§ **What is expected**: Reproduce, word for word, all of the records; the pictures stay out.

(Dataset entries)

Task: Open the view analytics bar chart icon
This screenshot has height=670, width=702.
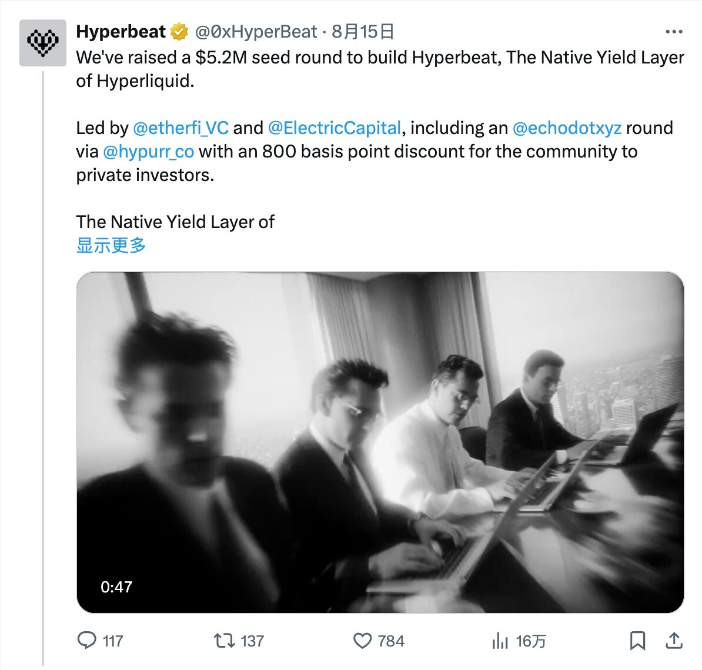Action: 500,641
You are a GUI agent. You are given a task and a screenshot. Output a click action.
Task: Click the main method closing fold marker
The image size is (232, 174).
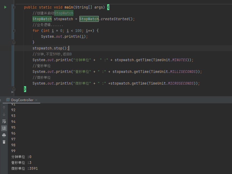tap(14, 89)
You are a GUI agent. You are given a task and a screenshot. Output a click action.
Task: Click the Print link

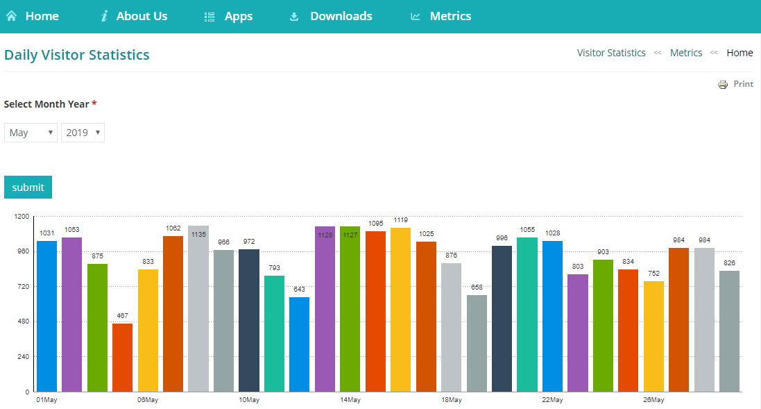tap(744, 83)
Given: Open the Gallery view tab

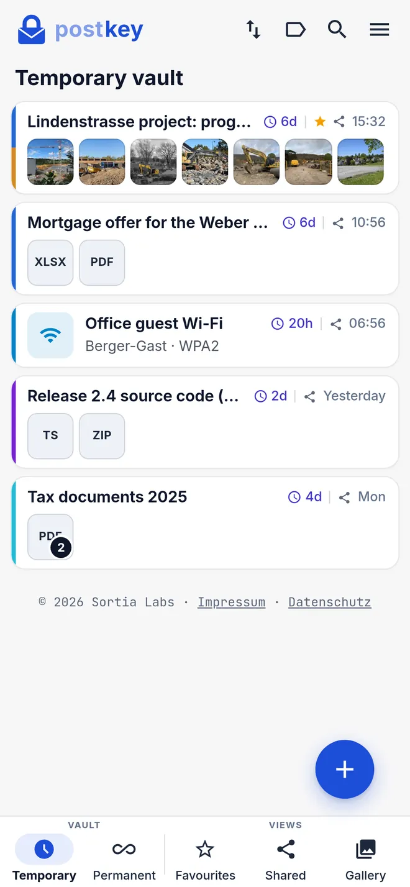Looking at the screenshot, I should [365, 860].
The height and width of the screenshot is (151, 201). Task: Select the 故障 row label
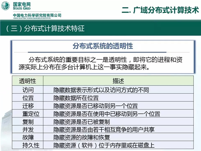tap(28, 137)
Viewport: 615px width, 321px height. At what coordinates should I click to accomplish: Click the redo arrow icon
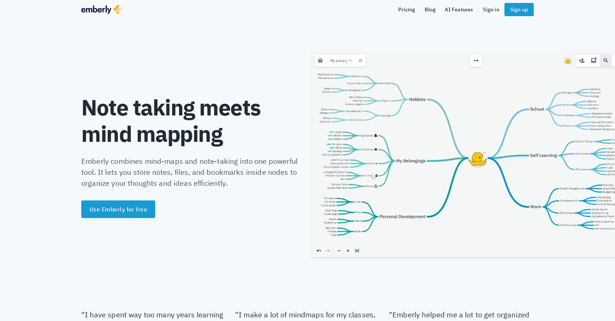click(328, 251)
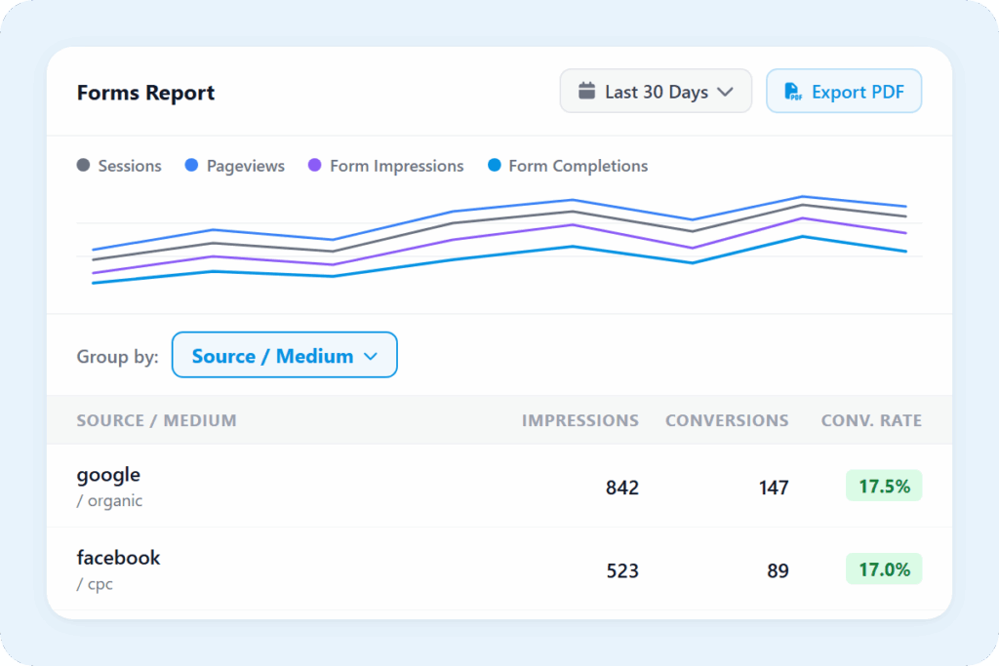Sort by the Impressions column header

[x=579, y=420]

§ **Solution to the exercise**:
Task: Open the view analytics bar chart icon
This screenshot has height=670, width=702.
Action: 500,641
You are a GUI agent. You are given a task and a screenshot. Output a click action.
Task: Click the main method closing fold marker
The image size is (232, 174).
tap(14, 89)
You are a GUI agent. You are given a task and a screenshot. Output a click action.
Task: Click the Print link

tap(744, 83)
Given: Open the Gallery view tab

Looking at the screenshot, I should [365, 860].
The height and width of the screenshot is (151, 201). Task: Select the 故障 row label
tap(28, 137)
Viewport: 615px width, 321px height. At what coordinates should I click to accomplish: Click the redo arrow icon
click(328, 251)
Sort by the Impressions column header

[x=579, y=420]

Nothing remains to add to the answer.